The Irani Cup this season was supposed to be different from some years past. The players welcomed the switch to play the Irani Cup as the last game of the first-class season, with Rest of India taking on the domestic champions just days after the Ranji Trophy final. The administrators talked it up, and that this game was the final first-class match ahead of the Australia Tests added to the build-up. As events unfolded, there were big smiles, some of those in contention for selection having made an impression, but the game itself, comprising some of the best players in the country, was the same dispiriting, high-scoring, enthusiasm-sapping draw that has been the bane of first-class cricket in India.
The quality of pitches on offer over the years in Indian first-class cricket have rightly been criticised, but players haven't done much either to change things. This Irani Cup game is a prime example. Once Mumbai conceded the first-innings lead, they had every reason to be more aggressive in the second innings, try their best to give themselves a chance of fighting back to win a title they haven't won since 1997-98. Instead, despite picking up three wickets relatively early, it seemed they had given up hope after lunch on the fourth day.
Abhishek Nayar, leading Mumbai for the first time, took himself out of the attack at a time when he had the wood over Manoj Tiwary, and consigned Mumbai to their fate with 52 overs of harmless spin. Dhawal Kulkarni, whose name has figured as a possible Indian pace option, didn't bowl an over after lunch. Tiwary, Ambati Rayudu, and Suresh Raina smashed Ankeet Chavan and Vishal Dabholkar for 10 sixes, erased any pressure and all but ensured the title for their team. During the Ranji Trophy, such lack of intent, as Mumbai showed, is partly understandable, given the short window between matches, and the need to retain fast bowlers. But not in a one-off game having conceded a lead, with no fear of fatigue.

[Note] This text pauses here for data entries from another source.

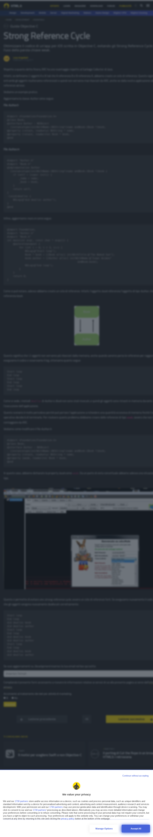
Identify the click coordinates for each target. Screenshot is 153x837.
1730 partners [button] (21, 801)
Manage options (104, 828)
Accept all (136, 828)
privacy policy (67, 818)
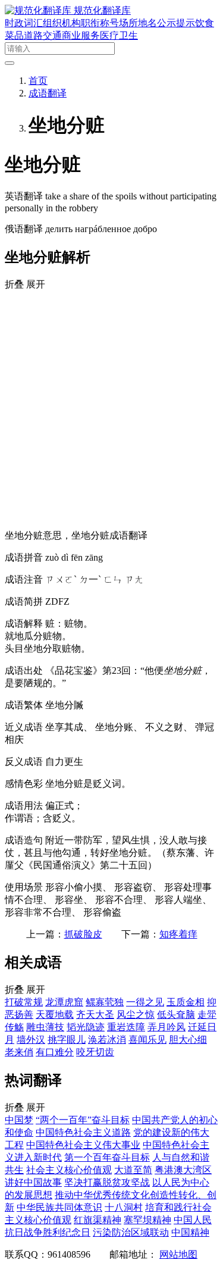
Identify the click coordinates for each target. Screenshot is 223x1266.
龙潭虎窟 (64, 1002)
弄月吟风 (166, 1027)
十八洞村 (124, 1207)
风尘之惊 (136, 1014)
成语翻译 (48, 93)
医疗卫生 (119, 35)
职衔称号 (100, 23)
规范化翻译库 (102, 10)
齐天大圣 (95, 1014)
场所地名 (138, 23)
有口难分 (55, 1052)
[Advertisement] (111, 408)
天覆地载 (55, 1014)
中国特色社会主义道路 (83, 1132)
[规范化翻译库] (39, 10)
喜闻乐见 (147, 1039)
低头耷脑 (176, 1014)
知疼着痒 (178, 934)
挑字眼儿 (67, 1039)
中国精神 (190, 1232)
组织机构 (62, 23)
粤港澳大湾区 (183, 1170)
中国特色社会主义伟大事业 (83, 1145)
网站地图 (178, 1254)
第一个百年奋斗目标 (107, 1157)
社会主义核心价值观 (69, 1170)
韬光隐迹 (86, 1027)
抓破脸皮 (83, 934)
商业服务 (81, 35)
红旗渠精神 (97, 1220)
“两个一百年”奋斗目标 (83, 1120)
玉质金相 (186, 1002)
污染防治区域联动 (131, 1232)
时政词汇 (24, 23)
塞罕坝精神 (147, 1220)
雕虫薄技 (45, 1027)
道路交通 (43, 35)
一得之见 (145, 1002)
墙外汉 (31, 1039)
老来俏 (19, 1052)
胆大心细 (188, 1039)
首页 (38, 81)
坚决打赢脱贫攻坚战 (107, 1182)
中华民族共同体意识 (59, 1207)
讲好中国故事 (33, 1182)
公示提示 (176, 23)
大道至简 (133, 1170)
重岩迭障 (126, 1027)
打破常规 (24, 1002)
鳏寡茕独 (105, 1002)
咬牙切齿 (95, 1052)
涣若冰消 (107, 1039)
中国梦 (19, 1120)
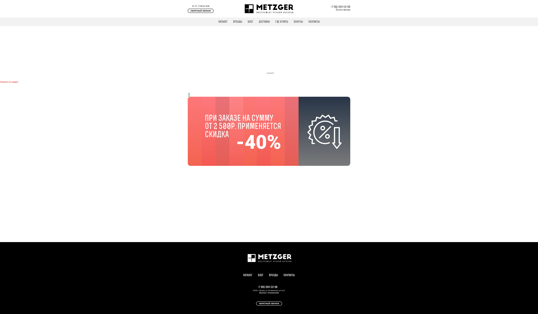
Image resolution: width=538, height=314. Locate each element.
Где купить (281, 22)
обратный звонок (201, 11)
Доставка (264, 22)
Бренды (237, 22)
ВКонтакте (262, 292)
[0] (349, 22)
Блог (250, 22)
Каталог (223, 22)
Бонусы (298, 22)
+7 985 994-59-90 (340, 7)
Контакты (314, 22)
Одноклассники (273, 292)
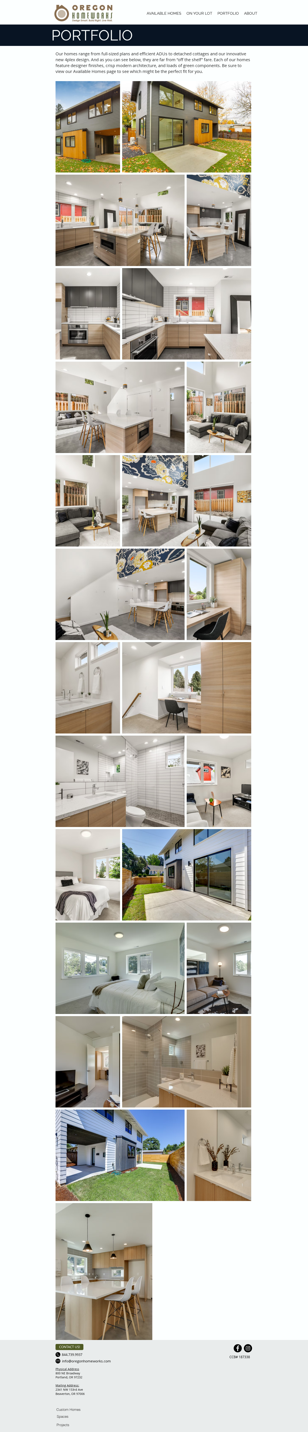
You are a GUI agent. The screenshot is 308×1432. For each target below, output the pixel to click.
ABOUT (250, 13)
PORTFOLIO (228, 13)
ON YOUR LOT (199, 13)
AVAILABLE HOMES (164, 13)
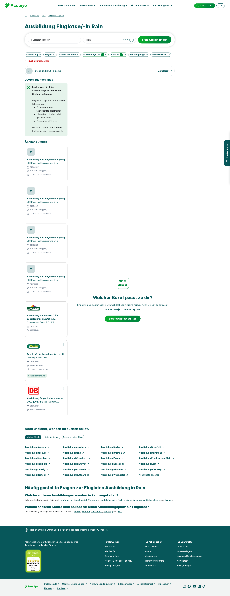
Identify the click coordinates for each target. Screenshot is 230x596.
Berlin (77, 511)
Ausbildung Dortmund (151, 452)
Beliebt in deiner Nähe (73, 437)
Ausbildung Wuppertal (113, 475)
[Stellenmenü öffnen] (63, 150)
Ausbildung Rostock (36, 475)
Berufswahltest (66, 5)
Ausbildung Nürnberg (150, 469)
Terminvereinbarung (154, 560)
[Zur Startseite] (16, 5)
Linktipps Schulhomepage (189, 556)
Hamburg (108, 511)
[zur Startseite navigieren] (26, 16)
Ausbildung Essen (110, 458)
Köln (120, 511)
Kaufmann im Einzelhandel (73, 500)
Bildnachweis (125, 584)
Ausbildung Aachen (35, 447)
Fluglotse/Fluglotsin (56, 16)
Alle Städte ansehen (149, 475)
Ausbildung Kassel (111, 463)
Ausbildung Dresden (36, 458)
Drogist (168, 500)
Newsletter (182, 560)
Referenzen (150, 565)
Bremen (86, 511)
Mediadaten (151, 556)
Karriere (61, 588)
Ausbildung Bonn (72, 452)
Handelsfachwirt (108, 500)
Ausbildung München (112, 469)
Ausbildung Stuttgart (74, 475)
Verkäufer (93, 500)
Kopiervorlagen (184, 551)
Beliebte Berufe (52, 437)
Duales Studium (49, 545)
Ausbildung (34, 16)
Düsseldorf (96, 511)
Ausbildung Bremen (111, 452)
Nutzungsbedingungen (101, 584)
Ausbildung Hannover (75, 463)
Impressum (163, 584)
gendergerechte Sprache (84, 529)
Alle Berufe (109, 551)
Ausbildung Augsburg (75, 447)
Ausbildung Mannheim (75, 469)
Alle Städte (109, 546)
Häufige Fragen (112, 565)
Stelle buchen (151, 546)
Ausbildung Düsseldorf (75, 458)
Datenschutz (50, 584)
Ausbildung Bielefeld (150, 447)
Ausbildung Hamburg (36, 463)
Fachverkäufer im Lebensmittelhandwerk (139, 500)
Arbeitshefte (183, 546)
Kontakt (149, 551)
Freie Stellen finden (154, 39)
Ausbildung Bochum (36, 452)
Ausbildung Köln (148, 463)
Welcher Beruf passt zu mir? (118, 560)
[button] (128, 39)
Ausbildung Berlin (110, 447)
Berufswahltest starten (123, 318)
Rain (44, 16)
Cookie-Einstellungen (73, 584)
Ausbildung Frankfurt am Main (155, 458)
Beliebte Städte (33, 437)
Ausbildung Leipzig (35, 469)
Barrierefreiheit (145, 584)
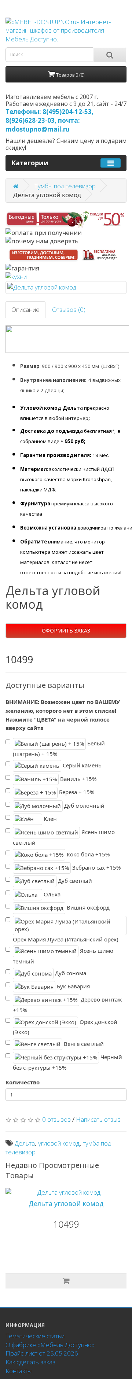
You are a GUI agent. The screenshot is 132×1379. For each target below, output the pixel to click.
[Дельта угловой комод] (66, 287)
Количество (23, 1082)
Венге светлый (83, 1043)
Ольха (51, 894)
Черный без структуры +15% (67, 1062)
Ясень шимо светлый (64, 837)
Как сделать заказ (30, 1362)
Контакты (19, 1371)
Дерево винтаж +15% (67, 1005)
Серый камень (81, 765)
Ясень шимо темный (63, 956)
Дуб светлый (74, 880)
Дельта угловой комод (66, 1203)
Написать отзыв (98, 1119)
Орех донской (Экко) (65, 1027)
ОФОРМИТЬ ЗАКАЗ (66, 630)
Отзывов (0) (68, 309)
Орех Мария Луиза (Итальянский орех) (65, 939)
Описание (25, 309)
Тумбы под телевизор (65, 186)
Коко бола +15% (87, 854)
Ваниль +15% (77, 778)
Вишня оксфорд (87, 907)
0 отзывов (56, 1119)
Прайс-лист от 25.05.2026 (42, 1353)
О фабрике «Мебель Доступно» (50, 1345)
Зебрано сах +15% (96, 867)
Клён (49, 818)
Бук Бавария (72, 986)
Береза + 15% (76, 792)
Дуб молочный (83, 805)
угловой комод (59, 1143)
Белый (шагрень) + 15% (59, 748)
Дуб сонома (70, 972)
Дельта (25, 1143)
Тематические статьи (35, 1336)
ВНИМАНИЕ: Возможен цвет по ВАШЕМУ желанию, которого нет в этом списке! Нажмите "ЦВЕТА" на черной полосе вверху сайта (63, 714)
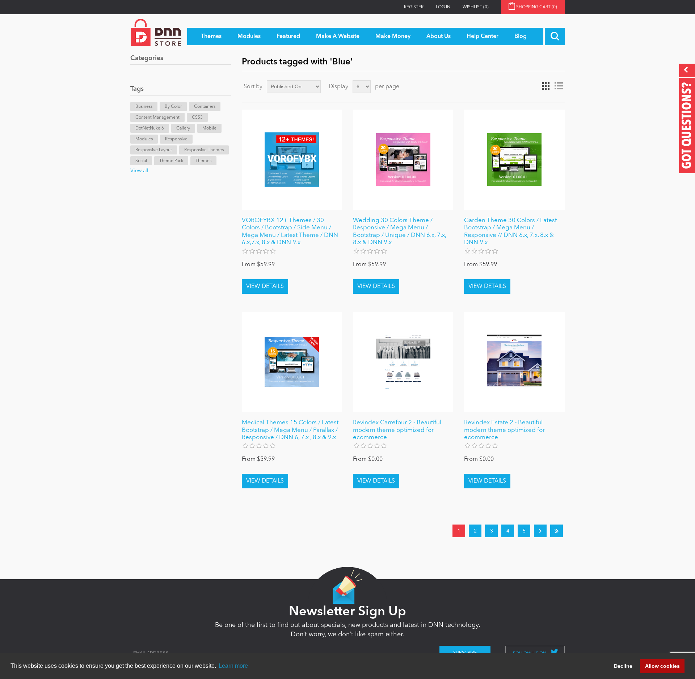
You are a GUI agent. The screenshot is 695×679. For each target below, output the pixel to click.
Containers (204, 107)
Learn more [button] (233, 666)
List (558, 86)
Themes (203, 161)
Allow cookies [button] (662, 666)
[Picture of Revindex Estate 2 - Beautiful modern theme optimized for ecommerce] (514, 362)
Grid (545, 86)
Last (556, 531)
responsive (176, 139)
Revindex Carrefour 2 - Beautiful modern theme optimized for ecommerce (397, 430)
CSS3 (197, 117)
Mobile (209, 128)
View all (139, 170)
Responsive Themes (204, 150)
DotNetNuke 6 (149, 128)
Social (141, 161)
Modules (144, 139)
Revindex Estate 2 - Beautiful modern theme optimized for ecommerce (504, 430)
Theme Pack (171, 161)
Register (414, 7)
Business (143, 107)
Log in (443, 7)
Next (540, 531)
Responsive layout (153, 150)
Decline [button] (623, 666)
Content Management (157, 117)
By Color (173, 107)
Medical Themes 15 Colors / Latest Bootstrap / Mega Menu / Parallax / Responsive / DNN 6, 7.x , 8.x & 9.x (290, 430)
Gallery (183, 128)
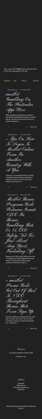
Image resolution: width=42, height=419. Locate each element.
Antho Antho (12, 90)
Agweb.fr (21, 408)
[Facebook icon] (20, 411)
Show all (35, 81)
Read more (33, 127)
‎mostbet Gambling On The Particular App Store (19, 102)
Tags (14, 81)
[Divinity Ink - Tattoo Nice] (21, 3)
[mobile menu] (39, 3)
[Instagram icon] (22, 411)
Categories (7, 81)
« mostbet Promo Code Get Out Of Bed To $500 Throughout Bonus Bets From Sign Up (20, 296)
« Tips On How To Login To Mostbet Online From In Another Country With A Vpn (20, 154)
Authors (23, 81)
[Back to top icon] (37, 414)
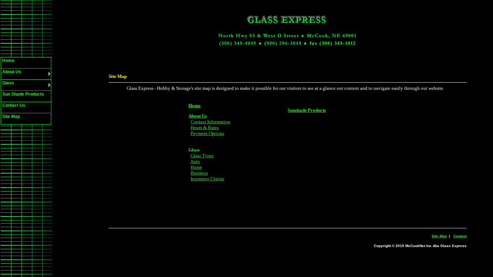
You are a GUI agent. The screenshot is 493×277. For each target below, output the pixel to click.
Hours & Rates (205, 127)
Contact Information (210, 121)
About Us (197, 116)
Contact (460, 236)
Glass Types (202, 155)
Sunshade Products (307, 110)
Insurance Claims (207, 178)
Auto (195, 161)
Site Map (439, 236)
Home (196, 167)
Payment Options (207, 133)
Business (199, 173)
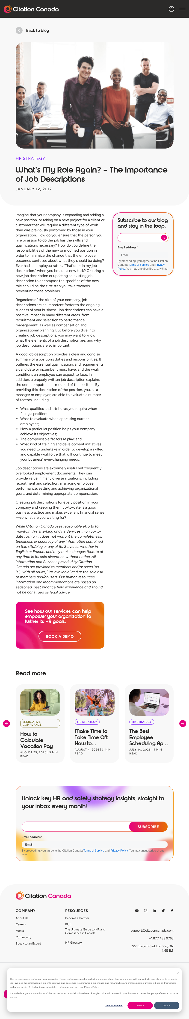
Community (23, 937)
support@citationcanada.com (152, 931)
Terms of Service (138, 264)
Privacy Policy (119, 850)
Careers (21, 924)
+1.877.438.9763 (161, 938)
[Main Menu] (182, 9)
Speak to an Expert (28, 943)
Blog (68, 924)
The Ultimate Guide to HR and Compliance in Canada (85, 931)
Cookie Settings (114, 1005)
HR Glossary (73, 942)
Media (20, 931)
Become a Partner (77, 918)
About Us (22, 918)
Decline (167, 1005)
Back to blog (37, 30)
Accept (140, 1005)
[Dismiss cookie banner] (178, 973)
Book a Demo (60, 636)
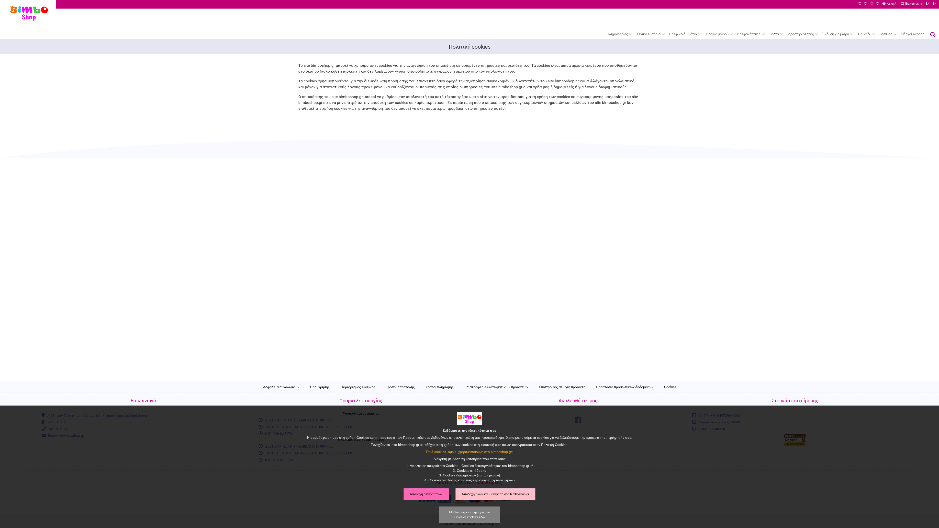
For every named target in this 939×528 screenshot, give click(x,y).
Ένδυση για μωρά (836, 34)
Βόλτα (774, 34)
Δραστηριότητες (801, 34)
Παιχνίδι (864, 34)
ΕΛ (927, 3)
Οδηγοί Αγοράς (912, 34)
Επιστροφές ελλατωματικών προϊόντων (496, 387)
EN (935, 3)
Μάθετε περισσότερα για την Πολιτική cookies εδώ (469, 514)
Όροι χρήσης (320, 387)
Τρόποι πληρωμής (440, 387)
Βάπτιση (886, 34)
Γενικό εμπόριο (648, 34)
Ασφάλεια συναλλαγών (281, 387)
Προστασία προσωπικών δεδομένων (624, 387)
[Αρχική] (889, 3)
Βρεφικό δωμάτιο (683, 34)
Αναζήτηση (933, 31)
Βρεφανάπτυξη (748, 34)
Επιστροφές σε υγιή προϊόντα (562, 387)
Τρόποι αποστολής (400, 387)
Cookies (670, 387)
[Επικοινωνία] (911, 3)
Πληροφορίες (617, 34)
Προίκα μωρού (717, 34)
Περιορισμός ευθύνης (358, 387)
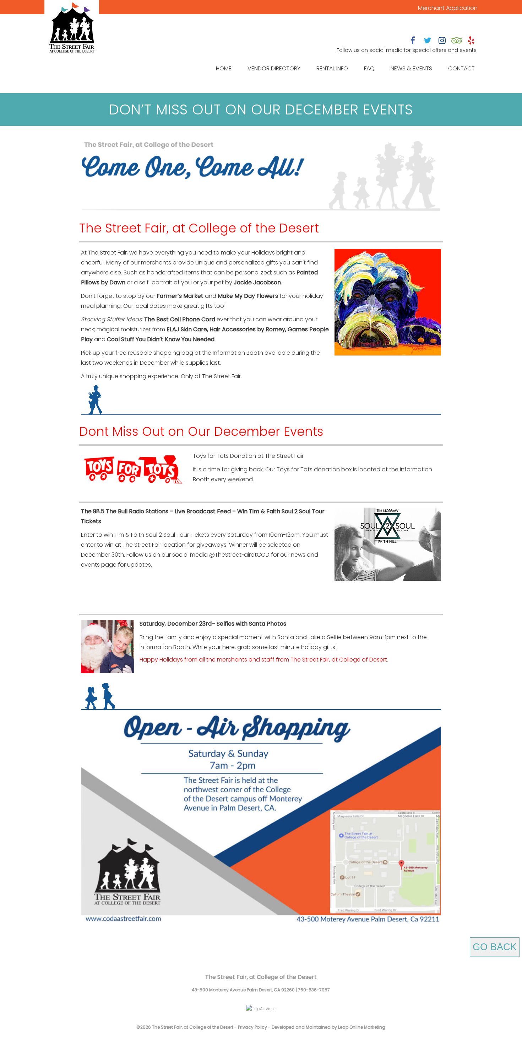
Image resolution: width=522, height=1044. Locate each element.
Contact (461, 68)
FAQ (369, 68)
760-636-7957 (314, 990)
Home (224, 68)
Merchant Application (448, 8)
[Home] (71, 28)
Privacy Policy (252, 1027)
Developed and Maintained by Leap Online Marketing (328, 1027)
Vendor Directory (274, 68)
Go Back (495, 947)
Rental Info (332, 68)
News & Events (411, 68)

"At that point, I had already bowled eight overs into the spell and sometimes it takes a toll on your body," Nayar said after the game. "The bulk of the bowling was done by the fast bowlers [in the first innings]. So at some point the spinners had to put their hand up and bowl for us. At that point, the ball was swinging a lot and I thought I should have come on to bowl but I felt then that the spinners should have done the job for us." Fifty-two out of 60 overs after lunch, a span that just produced one wicket, on the fourth day was really pushing it.
Rest of India did what most teams in the Ranji Trophy would have done. Having gained a lead of 117, they batted out Mumbai, and sealed an eighth straight Irani Cup title. They gave Mumbai 63 overs - the game was eventually called off with nine overs still remaining - to bat, hardly enough time to bowl them out with the batting team under no pressure to score, thereby reducing any serious chance of getting wickets. You would have been tempted to think the Irani Cup this year should prompt a different approach. Harbhajan Singh, Sreesanth, Ishwar Pandey, and Abhimanyu Mithun, all in contention for Test spots, should have been doing their best to impress the selectors, particularly after a first-innings performance during which they rarely troubled the batsmen, who dug their own hole for the most part.
Sporting declarations are a rarity in Indian cricket, but there was a compelling case for one in this match, not just to press for selections but win the title outright. The game, though, was dead when overnight batsmen Ambati Rayudu and Suresh Raina came out to bat on the final morning. Harbhajan defended the decision, saying the pitch was a difficult one on which to bowl a side out. "This is the kind of a match, where you know that if you take the first innings lead, you will win the game."
The malaise is a result of a trend that's led to second-innings runs on the domestic circuit being increasingly devalued, with a first-innings lead reducing the remainder of the game to a virtual non-event. The Irani Cup, much as the first Ranji game this season between Mumbai and Railways, had plenty of star value and was happening at a time when selectors were about to pick India's squad for a major series. Here, the incentive to deliver was greater for bowlers competing for a place in an India attack that is an open field, with the Test 12 days away, and the teams generally in what was a one-off game. But Mumbai and Rest of India each played their part in undermining its significance.